在此次演讲中,将介绍应用新型超低流速鞘流液接口和离子源(深圳市永道致远科学技术有限公司CMP Scientific品牌EMASS-II ion source)的CZE-MS技术而开发的自上而下蛋白质组学,并对自上而下蛋白质组学的历史及其主要挑战和机遇,对如何提高CZE-MS对自上而下蛋白质组学的灵敏度和峰容量的方法进行讨论,和对基于CZE-MS的自上而下蛋白质组学的未来发展方向进行一些思考。
Genome-level and transcriptome-level information cannot accurately reflect proteome level information because post-transcriptional regulations modulate gene expression, because protein post-translational modifications (PTMs) influence protein function, and because most proteins in cells function as complexes with proteins, RNAs, metals or other small molecules. Characterization of the proteome is imperative to understand the roles played by proteins, protein PTMs andprotein complexes in development and diseases.

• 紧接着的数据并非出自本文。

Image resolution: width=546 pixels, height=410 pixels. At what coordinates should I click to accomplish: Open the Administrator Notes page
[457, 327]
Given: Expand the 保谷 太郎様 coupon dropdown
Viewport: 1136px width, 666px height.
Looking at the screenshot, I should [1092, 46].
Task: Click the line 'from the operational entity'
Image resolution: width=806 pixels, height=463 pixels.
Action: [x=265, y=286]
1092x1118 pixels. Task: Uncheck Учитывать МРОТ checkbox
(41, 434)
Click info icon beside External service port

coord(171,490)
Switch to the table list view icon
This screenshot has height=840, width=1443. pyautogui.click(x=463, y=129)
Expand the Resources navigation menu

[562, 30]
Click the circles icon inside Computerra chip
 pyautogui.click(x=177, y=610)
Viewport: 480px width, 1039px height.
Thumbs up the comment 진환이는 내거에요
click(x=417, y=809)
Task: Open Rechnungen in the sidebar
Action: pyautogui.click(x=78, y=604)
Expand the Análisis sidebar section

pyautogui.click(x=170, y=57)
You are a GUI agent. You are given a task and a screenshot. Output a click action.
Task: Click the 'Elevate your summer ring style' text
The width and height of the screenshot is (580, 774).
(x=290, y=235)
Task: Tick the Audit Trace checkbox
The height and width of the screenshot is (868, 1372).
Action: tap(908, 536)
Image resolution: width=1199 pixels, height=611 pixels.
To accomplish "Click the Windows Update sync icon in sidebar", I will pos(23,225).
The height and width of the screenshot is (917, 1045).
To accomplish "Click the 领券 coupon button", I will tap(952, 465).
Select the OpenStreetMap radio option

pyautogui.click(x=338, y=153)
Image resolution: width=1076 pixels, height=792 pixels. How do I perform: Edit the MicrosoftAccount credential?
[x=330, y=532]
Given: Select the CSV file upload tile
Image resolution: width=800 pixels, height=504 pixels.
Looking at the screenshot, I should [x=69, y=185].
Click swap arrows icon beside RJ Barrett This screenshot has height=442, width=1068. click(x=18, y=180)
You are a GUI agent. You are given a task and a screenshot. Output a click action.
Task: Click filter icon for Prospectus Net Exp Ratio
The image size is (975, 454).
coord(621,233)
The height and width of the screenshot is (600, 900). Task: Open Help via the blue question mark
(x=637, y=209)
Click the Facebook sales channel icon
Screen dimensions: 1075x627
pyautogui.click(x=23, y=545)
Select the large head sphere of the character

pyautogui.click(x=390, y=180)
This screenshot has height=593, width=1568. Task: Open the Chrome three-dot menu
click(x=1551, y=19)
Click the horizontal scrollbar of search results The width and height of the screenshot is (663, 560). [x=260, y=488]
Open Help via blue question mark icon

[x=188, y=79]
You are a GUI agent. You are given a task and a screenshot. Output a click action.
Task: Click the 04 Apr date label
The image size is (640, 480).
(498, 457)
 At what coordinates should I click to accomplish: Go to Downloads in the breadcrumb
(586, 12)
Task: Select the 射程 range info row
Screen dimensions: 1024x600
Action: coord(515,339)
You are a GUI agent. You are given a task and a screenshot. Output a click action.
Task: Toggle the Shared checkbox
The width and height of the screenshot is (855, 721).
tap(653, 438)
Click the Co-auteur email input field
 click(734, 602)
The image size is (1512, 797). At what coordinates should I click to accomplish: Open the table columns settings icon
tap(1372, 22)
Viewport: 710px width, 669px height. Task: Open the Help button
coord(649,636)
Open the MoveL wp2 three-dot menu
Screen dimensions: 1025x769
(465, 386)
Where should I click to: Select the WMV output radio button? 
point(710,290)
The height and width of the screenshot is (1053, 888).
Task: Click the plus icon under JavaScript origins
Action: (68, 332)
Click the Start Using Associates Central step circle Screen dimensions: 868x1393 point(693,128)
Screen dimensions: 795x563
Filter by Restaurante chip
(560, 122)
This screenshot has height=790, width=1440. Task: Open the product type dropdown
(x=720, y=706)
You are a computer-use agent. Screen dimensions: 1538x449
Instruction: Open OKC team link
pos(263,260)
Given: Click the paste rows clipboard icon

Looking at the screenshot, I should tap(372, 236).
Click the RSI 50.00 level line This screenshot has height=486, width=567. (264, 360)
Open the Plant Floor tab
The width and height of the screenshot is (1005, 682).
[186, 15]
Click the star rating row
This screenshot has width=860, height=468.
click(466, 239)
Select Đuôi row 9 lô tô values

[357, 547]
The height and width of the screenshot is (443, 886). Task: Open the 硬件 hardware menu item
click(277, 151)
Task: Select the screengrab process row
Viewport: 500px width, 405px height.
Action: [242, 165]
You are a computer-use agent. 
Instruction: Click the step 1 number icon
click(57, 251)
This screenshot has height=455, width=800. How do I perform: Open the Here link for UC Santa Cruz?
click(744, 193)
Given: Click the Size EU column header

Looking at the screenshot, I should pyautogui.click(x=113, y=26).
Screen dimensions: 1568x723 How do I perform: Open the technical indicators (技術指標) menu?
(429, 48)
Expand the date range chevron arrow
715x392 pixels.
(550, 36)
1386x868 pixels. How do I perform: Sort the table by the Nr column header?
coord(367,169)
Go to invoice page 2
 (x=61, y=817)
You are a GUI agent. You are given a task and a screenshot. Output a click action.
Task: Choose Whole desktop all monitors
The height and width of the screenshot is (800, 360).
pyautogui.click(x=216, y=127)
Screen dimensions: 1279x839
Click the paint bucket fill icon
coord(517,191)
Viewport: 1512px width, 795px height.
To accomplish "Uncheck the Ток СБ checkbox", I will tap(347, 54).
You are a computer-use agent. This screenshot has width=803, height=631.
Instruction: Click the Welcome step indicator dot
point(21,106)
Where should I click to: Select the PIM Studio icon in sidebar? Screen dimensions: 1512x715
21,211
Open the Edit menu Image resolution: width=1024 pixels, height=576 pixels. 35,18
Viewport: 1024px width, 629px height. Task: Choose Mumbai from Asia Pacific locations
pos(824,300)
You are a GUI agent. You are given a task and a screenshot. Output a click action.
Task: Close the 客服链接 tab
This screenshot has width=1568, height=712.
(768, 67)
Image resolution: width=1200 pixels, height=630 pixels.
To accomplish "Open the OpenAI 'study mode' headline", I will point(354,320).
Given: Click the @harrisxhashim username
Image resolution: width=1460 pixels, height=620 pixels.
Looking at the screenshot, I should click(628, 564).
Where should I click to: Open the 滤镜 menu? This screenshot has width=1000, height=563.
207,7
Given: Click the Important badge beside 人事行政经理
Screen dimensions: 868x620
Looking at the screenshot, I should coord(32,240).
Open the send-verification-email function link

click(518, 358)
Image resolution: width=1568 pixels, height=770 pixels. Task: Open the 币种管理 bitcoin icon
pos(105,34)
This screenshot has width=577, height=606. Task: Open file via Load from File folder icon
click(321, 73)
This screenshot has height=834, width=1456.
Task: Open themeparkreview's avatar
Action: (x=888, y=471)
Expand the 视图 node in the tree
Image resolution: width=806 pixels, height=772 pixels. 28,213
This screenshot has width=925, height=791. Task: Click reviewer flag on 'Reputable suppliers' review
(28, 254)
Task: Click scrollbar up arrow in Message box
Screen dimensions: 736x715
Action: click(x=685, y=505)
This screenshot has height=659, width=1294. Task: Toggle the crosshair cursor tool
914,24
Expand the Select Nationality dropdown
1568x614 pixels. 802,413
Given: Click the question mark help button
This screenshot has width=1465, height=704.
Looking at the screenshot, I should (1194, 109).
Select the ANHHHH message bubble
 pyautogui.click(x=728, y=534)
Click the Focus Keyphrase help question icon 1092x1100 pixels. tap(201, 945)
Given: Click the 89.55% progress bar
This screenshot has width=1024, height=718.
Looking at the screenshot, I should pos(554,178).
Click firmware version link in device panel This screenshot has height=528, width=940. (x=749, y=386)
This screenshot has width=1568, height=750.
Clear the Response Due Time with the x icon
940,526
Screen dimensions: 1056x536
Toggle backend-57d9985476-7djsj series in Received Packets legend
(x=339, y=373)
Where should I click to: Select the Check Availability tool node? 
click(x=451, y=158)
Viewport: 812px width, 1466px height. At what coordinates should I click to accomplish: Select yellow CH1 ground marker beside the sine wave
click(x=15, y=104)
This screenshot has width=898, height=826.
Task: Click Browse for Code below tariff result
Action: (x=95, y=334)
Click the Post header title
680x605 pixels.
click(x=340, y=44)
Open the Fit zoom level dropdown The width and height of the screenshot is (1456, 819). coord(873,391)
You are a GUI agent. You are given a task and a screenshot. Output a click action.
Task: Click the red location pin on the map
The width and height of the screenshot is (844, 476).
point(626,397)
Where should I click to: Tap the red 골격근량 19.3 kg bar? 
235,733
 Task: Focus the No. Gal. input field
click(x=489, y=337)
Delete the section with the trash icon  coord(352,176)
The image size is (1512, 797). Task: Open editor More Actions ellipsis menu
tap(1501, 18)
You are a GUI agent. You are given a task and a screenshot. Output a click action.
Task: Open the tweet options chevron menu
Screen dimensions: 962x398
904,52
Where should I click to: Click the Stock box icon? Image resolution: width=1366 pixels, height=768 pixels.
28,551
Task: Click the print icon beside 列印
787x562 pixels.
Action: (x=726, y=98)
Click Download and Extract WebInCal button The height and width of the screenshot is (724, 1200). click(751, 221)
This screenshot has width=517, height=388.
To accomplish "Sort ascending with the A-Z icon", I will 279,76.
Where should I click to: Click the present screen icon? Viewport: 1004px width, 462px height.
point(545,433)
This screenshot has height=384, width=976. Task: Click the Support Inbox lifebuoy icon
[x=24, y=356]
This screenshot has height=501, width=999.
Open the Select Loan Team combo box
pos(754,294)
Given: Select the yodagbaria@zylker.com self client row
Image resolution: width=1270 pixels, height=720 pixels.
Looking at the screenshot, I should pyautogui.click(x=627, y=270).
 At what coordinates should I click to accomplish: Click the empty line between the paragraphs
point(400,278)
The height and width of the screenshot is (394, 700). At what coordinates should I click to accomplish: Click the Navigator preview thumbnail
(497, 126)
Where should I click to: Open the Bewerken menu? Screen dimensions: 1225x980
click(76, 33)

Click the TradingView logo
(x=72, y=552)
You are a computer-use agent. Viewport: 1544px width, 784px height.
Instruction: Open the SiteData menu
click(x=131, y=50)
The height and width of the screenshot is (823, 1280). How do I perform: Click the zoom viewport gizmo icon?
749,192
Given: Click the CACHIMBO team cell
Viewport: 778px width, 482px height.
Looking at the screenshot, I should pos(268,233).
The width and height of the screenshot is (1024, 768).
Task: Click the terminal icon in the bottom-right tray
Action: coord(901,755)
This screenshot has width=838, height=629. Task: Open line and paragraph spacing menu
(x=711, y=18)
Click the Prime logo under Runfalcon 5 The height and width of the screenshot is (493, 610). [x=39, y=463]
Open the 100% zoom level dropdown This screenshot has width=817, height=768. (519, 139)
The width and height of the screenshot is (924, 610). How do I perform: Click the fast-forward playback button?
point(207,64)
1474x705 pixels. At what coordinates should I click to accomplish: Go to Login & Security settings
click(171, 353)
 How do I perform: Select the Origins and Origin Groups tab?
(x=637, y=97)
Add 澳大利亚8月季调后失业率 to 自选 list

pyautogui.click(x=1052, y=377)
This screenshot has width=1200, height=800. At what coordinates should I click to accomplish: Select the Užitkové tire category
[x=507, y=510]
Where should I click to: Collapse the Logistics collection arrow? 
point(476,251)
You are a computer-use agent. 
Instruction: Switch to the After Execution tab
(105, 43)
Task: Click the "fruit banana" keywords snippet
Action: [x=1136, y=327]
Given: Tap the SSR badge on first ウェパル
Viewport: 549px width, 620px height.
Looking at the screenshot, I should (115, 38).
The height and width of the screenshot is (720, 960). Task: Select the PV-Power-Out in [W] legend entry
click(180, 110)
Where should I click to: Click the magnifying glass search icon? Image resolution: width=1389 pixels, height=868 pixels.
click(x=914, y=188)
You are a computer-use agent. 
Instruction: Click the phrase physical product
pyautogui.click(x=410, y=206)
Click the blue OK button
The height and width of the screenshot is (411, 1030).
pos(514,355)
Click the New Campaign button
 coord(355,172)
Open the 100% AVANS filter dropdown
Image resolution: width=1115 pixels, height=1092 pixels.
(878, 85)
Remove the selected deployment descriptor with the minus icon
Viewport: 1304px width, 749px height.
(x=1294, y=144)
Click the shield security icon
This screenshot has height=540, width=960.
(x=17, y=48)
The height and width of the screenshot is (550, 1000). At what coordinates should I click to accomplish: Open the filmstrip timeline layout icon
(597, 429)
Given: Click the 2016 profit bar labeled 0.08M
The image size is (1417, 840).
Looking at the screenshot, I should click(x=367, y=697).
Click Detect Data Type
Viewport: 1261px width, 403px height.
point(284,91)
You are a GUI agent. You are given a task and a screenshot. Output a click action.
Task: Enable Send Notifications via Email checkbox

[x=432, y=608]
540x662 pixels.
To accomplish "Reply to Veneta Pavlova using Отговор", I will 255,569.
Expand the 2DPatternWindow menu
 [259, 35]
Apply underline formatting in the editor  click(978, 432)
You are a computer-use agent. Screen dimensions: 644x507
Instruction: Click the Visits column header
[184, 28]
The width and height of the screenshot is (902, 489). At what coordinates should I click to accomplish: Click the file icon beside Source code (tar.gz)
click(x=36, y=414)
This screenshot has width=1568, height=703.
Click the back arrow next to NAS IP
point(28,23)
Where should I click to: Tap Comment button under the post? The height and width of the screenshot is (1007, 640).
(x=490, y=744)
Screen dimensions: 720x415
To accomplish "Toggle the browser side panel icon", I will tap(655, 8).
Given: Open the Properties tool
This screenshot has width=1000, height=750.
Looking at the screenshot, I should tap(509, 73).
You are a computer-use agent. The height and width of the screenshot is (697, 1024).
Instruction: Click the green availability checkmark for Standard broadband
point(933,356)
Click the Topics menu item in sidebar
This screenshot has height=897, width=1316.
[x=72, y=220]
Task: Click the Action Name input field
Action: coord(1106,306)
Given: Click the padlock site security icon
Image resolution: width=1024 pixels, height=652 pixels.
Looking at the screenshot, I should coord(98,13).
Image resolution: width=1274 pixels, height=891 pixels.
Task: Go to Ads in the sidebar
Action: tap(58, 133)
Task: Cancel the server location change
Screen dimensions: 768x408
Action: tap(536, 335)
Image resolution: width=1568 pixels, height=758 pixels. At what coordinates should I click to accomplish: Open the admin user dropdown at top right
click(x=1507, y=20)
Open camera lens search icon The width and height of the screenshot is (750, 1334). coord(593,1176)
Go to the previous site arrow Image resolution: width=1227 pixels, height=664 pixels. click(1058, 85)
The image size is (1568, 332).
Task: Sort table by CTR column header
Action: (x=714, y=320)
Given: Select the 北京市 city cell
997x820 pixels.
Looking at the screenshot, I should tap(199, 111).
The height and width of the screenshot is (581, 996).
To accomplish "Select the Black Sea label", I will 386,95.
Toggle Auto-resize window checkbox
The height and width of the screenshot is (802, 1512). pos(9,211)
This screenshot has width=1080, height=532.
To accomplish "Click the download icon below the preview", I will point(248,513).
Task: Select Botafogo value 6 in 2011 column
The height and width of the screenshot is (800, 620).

Top-down proteomics is a well-known strategy for large-scale characterization of proteome at the intact protein level and is very useful for high-resolution characterization of proteoforms that represent all kinds of protein molecules derived from the same gene due to gene-level variations, RNA-level alternative splicing, and protein-level PTMs.
The number of proteoforms in the human proteome has been estimated to be over 1 million.High-capacity separation of proteoforms before mass spectrometry (MS)is essential for deep and high-resolution top-down proteomics. Capillary zone electrophoresis (CZE)-MS has been recognized as a powerful tool for top-down proteomics.
In my talk, I will introduce the history of CZE-MS-based top-down proteomics, talk about the major challenges and opportunities of CZE-MS for top-down proteomics, discuss our recent progress in improving CZE-MS regarding sensitivity and peak capacity for top-down proteomics, and summarize the talk with some thoughts about the future directions of CZE MS-based top-down proteomics.